16. The development of a functioning monetary and financial system will be a core component of the medium-term strategy. Accordingly, a consistent monetary policy framework with the objective of maintaining a low-inflation environment will be central in the medium-term policy framework, including operational rules and the development of instruments for the CBL to conduct monetary policy. The emphasis in the financial sector will be on strengthening the banking system through compliance with prudential regulations and closer supervision. Resolution of the failed banks, as well as undertaking prompt corrective action to resolve weaknesses in a number of active commercial banks, will also be an important medium-term objective.
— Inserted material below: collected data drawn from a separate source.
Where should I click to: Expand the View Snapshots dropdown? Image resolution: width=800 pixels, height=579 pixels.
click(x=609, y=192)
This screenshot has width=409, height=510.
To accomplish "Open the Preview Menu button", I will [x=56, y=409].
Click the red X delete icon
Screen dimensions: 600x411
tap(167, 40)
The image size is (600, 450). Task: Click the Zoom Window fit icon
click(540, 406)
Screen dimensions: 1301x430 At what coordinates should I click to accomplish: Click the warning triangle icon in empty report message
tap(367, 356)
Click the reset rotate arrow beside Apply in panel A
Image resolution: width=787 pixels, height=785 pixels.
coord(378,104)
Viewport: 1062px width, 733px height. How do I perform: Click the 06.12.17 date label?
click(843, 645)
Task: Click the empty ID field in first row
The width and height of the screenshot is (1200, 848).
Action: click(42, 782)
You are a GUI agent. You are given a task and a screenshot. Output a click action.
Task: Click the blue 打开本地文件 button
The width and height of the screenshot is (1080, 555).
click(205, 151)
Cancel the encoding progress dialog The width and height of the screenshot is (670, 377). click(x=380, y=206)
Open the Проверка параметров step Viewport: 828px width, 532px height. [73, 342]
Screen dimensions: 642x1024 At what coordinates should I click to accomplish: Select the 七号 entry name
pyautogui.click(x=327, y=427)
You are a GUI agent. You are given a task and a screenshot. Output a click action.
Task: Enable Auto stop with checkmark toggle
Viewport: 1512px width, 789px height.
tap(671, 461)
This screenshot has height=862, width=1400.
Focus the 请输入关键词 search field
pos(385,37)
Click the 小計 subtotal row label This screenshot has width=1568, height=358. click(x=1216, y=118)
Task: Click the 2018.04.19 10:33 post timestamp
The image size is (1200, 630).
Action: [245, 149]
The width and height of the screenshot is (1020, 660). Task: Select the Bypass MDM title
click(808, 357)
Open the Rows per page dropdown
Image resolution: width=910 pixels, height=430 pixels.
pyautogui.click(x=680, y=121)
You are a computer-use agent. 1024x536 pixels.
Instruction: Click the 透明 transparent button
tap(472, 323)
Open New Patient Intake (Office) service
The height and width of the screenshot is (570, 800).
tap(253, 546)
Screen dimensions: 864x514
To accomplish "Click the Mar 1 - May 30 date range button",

17. Measures to improve transparency and pursue good governance will be a critical aspect of the medium-term strategy, including actions to improve the transparency of the budget process and the adoption of international best practices in fiscal and monetary policies. In addition, the reform of the legal system, broad deregulation, and price decontrol will be crucial to establishing an investor-friendly environment.
18. Substantial external financing will be required to achieve the medium-term objectives of the government and, consequently, will be fully reviewed in the strategy. In addition, strategies and scenarios to address Liberia's unsustainable external debt burden will also be reviewed.
19. The program aims to foster macroeconomic stability, consolidate progress in rebuilding the economy, and continue to restore public confidence. These objectives will be accomplished by further strengthening fiscal policies, reestablishing a viable central bank and issuing new currency, and undertaking key structural reforms. Under this program, the government will ensure that funding for priority sectors and basic social services in education and health is restored, and that the bulk of any additional revenue is directed toward these sectors. The government also intends to use the program to establish a credible record of policy implementation that could serve as a basis for possible discussions of a rights accumulation program with the IMF, as well as discussions with the donor community regarding additional financial and technical assistance. To improve policy coordination and monitoring under the program, the government has established an interministerial coordination committee that meets monthly.
20. The program seeks to support the economic recovery in 2000; GDP is expected to grow by some 20 percent, as food and cash crop production continues to rebound, and timber and mining exports continue to expand. With tight demand management policies, inflation is expected to remain below 4 percent, while the external current account deficit (including grants) is expected to be in the range of US$50 million (and the trade deficit in the range of US$115 million), assuming continued donor-financed imports in the range of US$40–45 million.
21. Prudent fiscal policies will remain the cornerstone of the government's macroeconomic stabilization strategy in 2000, with a balanced budget targeted for the year as a whole, as well as on a quarterly basis. This will be achieved by maintaining a tight reign on expenditure while implementing revenue-enhancing measures, including transparently reflecting all revenue and expenditures of the central government in the budget.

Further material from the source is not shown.